_SOURCE MATERIAL_
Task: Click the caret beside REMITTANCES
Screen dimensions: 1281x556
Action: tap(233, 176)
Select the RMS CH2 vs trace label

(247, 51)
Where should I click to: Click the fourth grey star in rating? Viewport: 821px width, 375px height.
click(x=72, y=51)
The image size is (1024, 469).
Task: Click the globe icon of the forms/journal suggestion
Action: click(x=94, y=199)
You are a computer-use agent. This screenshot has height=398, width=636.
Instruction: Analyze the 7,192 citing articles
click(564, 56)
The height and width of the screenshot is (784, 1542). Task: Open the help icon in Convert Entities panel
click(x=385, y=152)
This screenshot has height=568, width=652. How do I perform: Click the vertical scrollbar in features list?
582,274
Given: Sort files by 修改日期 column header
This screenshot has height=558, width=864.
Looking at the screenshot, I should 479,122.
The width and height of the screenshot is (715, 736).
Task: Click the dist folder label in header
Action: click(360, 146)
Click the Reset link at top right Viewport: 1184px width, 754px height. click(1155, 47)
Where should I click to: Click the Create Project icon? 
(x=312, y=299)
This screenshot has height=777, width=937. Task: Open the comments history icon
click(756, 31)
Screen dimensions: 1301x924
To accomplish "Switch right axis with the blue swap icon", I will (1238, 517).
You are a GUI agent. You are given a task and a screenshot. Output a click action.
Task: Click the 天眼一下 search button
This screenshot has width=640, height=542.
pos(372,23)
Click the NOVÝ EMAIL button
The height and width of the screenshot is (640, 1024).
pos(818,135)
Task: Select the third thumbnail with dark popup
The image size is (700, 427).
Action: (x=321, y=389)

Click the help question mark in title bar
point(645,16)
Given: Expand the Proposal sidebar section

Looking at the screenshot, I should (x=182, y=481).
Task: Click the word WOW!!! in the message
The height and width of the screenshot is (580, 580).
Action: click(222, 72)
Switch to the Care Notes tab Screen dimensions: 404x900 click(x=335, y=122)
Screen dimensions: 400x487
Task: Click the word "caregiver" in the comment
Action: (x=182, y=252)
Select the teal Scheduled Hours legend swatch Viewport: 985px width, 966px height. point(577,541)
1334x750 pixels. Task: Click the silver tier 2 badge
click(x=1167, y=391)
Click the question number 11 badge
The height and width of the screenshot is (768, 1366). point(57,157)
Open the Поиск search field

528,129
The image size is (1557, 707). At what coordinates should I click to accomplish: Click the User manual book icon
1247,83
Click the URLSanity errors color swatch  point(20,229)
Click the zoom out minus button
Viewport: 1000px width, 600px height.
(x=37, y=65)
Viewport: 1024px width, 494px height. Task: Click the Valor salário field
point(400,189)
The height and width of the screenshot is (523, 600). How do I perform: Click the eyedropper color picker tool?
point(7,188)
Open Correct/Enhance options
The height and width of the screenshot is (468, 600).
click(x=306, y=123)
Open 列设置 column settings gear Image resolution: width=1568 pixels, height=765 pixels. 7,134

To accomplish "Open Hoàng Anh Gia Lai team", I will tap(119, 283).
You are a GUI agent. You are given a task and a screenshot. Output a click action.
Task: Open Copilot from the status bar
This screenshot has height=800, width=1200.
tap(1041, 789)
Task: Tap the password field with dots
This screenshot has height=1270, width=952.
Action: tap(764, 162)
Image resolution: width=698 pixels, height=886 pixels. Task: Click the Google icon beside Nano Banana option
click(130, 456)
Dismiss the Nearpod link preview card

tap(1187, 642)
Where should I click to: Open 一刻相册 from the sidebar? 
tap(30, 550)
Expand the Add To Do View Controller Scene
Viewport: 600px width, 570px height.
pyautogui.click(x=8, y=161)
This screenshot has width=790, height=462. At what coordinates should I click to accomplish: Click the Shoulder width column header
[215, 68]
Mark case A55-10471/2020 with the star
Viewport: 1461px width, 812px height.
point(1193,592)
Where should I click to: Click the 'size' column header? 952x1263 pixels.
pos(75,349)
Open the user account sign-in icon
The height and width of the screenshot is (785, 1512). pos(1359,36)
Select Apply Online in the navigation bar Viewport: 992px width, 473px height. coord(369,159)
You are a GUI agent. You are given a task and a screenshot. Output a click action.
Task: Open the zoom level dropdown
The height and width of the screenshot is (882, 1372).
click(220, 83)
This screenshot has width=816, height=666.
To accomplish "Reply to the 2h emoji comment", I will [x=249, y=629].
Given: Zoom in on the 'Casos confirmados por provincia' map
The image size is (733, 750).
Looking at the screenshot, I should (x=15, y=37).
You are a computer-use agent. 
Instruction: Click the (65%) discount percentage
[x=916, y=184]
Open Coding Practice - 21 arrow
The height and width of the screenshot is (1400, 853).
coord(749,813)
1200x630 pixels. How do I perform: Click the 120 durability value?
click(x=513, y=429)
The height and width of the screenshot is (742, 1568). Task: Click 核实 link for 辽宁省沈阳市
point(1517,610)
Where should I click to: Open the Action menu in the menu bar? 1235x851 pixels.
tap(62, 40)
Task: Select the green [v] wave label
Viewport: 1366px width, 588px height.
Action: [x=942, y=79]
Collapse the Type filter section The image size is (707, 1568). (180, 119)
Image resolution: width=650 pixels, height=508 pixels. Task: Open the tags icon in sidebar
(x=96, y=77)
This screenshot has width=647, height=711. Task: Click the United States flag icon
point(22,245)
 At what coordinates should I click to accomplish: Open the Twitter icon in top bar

_INSTRUCTIONS FOR THE TASK_
Give the number of lines in the listing that contain the word "button", leaving out all other words.

_SOLUTION_
3